Efficacy of 9-cis-retinoic acid and N-(4-hydroxyphenyl) retinamide alone and in combination in mammary cancer prevention
- Authors: Mark B. Cope, Vernon E. Steele, Ronald A. Lubet, Isao Eto, M. Margaret Juliana, Donald L. Hill, Clinton J. Grubbs
Published online on: Sunday, February 1, 2004
- Pages: 465-469
- DOI: 10.3892/or.11.2.465
As demonstrated in several in vitro and in vivo cancer models, retinoids have chemopreventive activity. The present studies were performed to evaluate the efficacy of 9-cis-retinoic acid (9-cis-RA) and N-(4-hydroxyphenyl) retinamide (4-HPR), alone and combined, in preventing mammary cancers.

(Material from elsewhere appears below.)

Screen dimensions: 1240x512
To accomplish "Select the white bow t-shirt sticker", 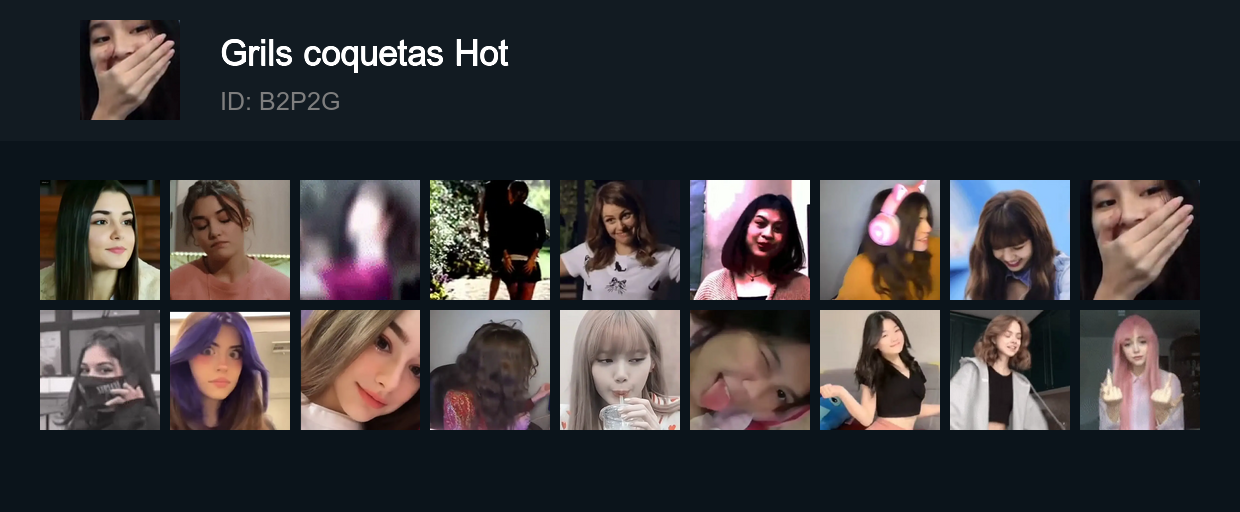I will [620, 240].
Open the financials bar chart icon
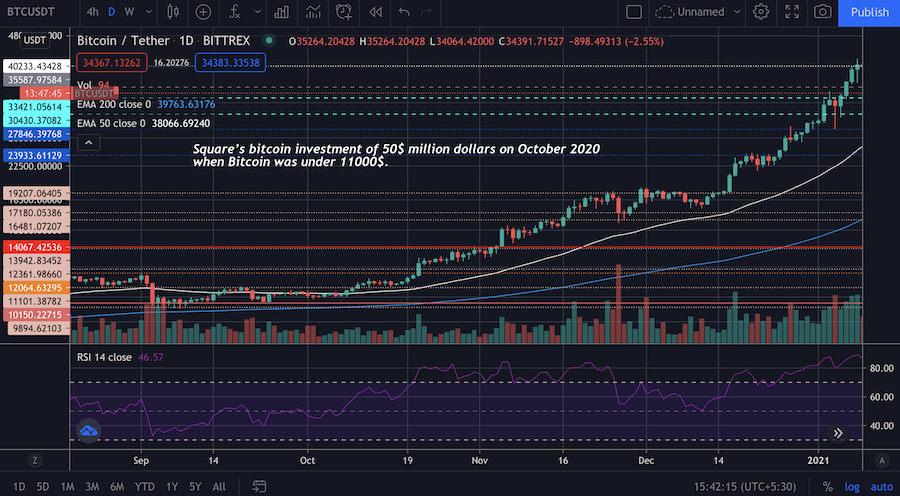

Female Sprague-Dawley rats received N-methyl-N-nitrosourea (MNU), 50 mg/kg BW, either at 50 days of age (experiment I, young rats) or at 100 days of age (experiment II, older rats). In experiment I, 9-cis-RA (60 mg/kg of diet), 4-HPR (586 mg/kg of diet), or the combination were evaluated; in experiment II, 9-cis-RA (30 mg/kg of diet), 4-HPR (196 mg/kg of diet), or the combination were tested. There were no signs of toxicity in either study. In the young rats, there were only slight reductions (15-20%) in the number of mammary cancers when the agents were given alone. In the older rats, lower doses of 9-cis-RA or 4-HPR alone were highly effective; with 61% and 46% reductions in the number of mammary cancers, respectively. The combination of retinoids in the young rats caused a 49% reduction in mammary cancers, while in the older rats the combination resulted in a 96% reduction. Thus, lower doses of the retinoids caused more striking inhibition of mammary cancers in older rats than the higher doses given to younger animals. In both experiments, the two retinoids in combination produced an additive effect, suggesting that they may inhibit mammary cancers by different mechanisms.